5.8 Un Disney que j’adorais quand j’étais môme, peut-être au même niveau que Merlin l’enchanteur, je l’ai vu des dizaines de fois. C’est moins bien que dans mes souvenirs évidemment, très marqué eighties, mais c’est bien quand même, ce fut un visionnage de retrouvailles des plus agréables, ça ne subi aucune faute de rythme, c’est très drôle, aussi très émouvant (on parle d’adoption et d’enlèvement) mais le film fut un bonheur à revoir pour tout autre chose : il m’a évoqué des situations, des odeurs, de brefs flashs en rapport avec mon enfance, comme si soudainement je la revivais par bribes, par les dialogues du film ou ses dessins, ses bruits (je reconnaissais des sons, des mots). Ce fut un beau voyage, tout en douce nostalgie.
Publié 19 mai 2016
dans Disney et Wolfgang Reitherman
Formule magique.
7.5 C’était mon Disney préféré quand j’étais môme et bien ça n’a pas changé. C’est toujours très intelligent et drôle, exactement le souvenir que j’en avais, intact, c’était très émouvant. Des personnages haut en couleurs : Madame Mim, Archimède, Kay, Arthur, Merlin, évidemment. Des situations toutes plus étonnantes les unes que les autres : Le brochet, les écureuils, le duel de magiciens, les inventions de Merlin. C’est un film qui donne envie de rêver, de créer, d’apprendre. Et puis il y a dedans la best réplique Disney ever avec la définition de la gravitation selon Merlin, imparable : « C’est la force qui attire deux particules matérielles ou deux corps l’un vers l’autre, proportionnellement à leur masse et à l’inverse du carré de leur distance ». Genius.
Publié 19 mai 2016
dans David Hand et Disney
Sleeping beauty.
6.3 A la maison il y en a une qui adore ça, les dessins animés. Et puis avec le pitchoun, j’ai appris à m’y habituer, à en découvrir beaucoup, à revoir certains, même si souvent ce n’est que par bribes. Et j’avais très envie de revoir Blanche Neige. J’ai envie de dessins animés ces temps-ci. Et celui-ci reste l’un de mes préférés. Qu’importe le fait qu’il soit gratiné, dans la représentation de la femme notamment, sa binarité, mais il ne faut pas oublier que ça a près de 80 ans ; Griffith avait ses messages foireux et Lang à la fin de Metropolis aussi, sans parler du discours monarchique du Roi lion, qui lui n’a que vingt ans.
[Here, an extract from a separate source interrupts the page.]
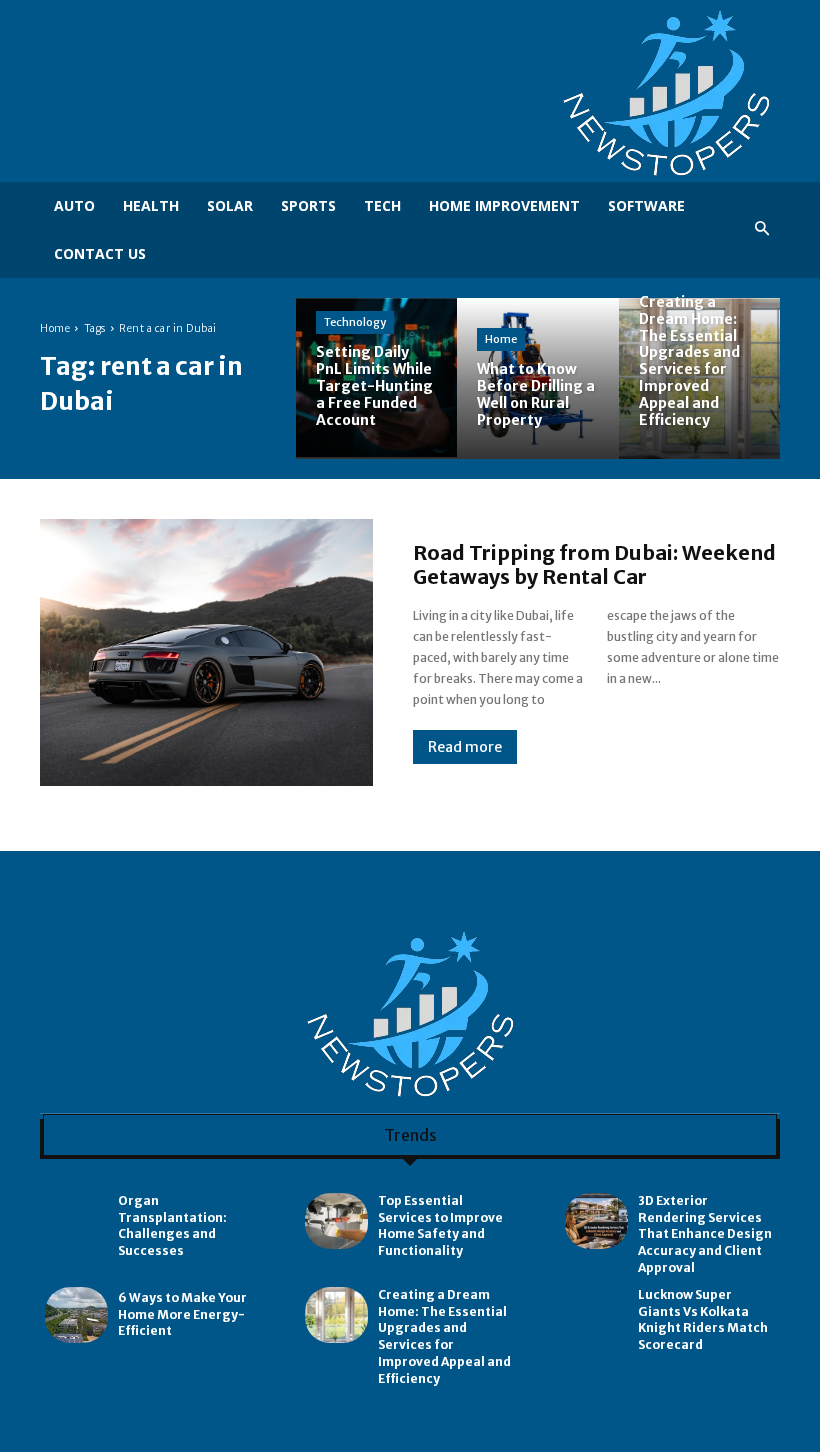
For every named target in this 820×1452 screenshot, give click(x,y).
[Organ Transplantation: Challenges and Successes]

C’est esthétiquement qu’il me plait ce Disney, j’adore ce bois et la maison des nains, c’est de l’expressionisme absolu c’en est fascinant, ça pourrait largement être du muet.
Publié 21 mars 2015
dans Chris Williams, Disney et Don Hall
Bande de sauvages.
5.5 Du nouveau Disney classique dans la forme, autant dans ses rebondissements, ses partis pris, son dosage humoristique. Jusqu’aux personnages : Baymax, dérivé (jusqu’au physique) de Olaf (Frozen) procure la dose convoitée de zygomatiques. Mon fils est archi fan des deux, indice irréfutable. Dans le fond je trouve que ce qu’il raconte des nouvelles technologies et sa manière de déjouer les récits de supers héros est assez bien fichu. La deuxième partie est plus convenue, se reposant sur les habitudes du Studio, la séquence émotion, la séquence destruction, la séquence (faux) sacrifice. Bref, un pur déluge pyrotechnique. Mais dans l’ensemble j’ai trouvé ça plutôt sympa en tant que divertissement, à la fois rythmé et attendrissant.